「お見合いが嫌なのでギャルのふりをしたら、相手が初恋の人でチョベリバでチョベリグでテンサゲでテンアゲ↑↑」第2話

「GMー、待った??」
 淑子が待ち合わせ場所に行くとすでに行永がいた。
 電話のとき動揺してギャルのふりをするのを忘れていたが、今日はちゃんとしなければ。
「いえ、今ついたところです。今日は黒髪なんですね。お似合いです」

 行永がにっこりと笑った。
 すれ違う女性たちがちらちらと行永を見ている。
(行永君、ほんと、格好よくなった)

 きっと、いろいろな人生経験を通じて、彼は変わっていったのだろう。
 そう思うと、いつまでも高校時代の思い出にこだわっている自分は、取り残されているように感じる。

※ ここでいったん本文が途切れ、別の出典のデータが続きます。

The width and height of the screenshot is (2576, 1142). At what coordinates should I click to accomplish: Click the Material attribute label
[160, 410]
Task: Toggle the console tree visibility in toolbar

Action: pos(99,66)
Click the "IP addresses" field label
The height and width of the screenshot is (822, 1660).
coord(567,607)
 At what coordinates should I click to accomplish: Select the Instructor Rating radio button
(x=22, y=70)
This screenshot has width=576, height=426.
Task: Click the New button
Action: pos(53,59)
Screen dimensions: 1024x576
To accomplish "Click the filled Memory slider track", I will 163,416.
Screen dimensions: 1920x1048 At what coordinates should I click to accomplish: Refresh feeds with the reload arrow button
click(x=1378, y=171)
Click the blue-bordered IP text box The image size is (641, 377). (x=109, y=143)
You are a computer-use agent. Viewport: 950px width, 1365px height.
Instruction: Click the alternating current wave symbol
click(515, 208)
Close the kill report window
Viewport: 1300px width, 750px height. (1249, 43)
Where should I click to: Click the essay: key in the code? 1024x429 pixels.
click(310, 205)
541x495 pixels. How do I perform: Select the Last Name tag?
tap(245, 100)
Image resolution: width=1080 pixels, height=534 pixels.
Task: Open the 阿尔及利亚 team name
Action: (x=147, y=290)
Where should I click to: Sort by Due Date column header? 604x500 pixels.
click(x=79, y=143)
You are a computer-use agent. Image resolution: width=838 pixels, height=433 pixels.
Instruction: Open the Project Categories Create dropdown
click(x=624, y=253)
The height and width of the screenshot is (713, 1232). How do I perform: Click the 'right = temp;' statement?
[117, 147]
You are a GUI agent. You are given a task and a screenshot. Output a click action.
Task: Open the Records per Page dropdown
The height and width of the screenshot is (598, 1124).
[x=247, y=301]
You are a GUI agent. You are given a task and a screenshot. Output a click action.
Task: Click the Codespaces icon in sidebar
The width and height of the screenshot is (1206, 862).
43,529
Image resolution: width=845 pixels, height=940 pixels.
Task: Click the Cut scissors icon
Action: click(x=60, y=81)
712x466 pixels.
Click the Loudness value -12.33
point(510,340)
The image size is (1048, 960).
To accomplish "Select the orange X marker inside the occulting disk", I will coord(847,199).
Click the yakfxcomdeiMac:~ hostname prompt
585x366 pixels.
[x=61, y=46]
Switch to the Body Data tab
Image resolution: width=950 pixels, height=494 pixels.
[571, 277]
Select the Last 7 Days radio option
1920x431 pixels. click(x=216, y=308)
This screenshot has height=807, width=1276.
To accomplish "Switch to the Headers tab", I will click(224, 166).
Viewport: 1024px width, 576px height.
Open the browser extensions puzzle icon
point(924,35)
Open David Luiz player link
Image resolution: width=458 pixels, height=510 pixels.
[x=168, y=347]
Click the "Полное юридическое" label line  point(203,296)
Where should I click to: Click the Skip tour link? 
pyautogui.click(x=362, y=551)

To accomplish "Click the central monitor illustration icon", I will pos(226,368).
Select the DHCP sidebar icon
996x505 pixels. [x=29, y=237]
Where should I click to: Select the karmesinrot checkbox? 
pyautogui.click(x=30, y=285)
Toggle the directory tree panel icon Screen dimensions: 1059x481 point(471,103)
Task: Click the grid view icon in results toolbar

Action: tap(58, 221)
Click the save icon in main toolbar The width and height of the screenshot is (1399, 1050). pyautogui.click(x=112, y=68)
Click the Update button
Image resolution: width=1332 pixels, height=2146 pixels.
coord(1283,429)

「ああ……あれは鬘でこれは地毛みたいな。映画に行くならあんま盛るべきじゃないし」
 今日は由美に強めにコテで巻いてもらっただけで、ギャル服は上までぴっちり閉じた白いロングコートの下で、更にロングブーツで足も隠れている。

「ヨッシーパイセンは相変わらず人に配慮できる優しい方ですね」
「いや、そんな、あれではなく……」
 ギャル全開で外を歩く勇気がなかっただけである。

 昔は行永の方が言葉に詰まることが多かったのに、今や逆だ。
 恥ずかしがる淑子に微笑みかけてくれる行永は本当に堂々としている。離れていた間に自信がついたのだろう。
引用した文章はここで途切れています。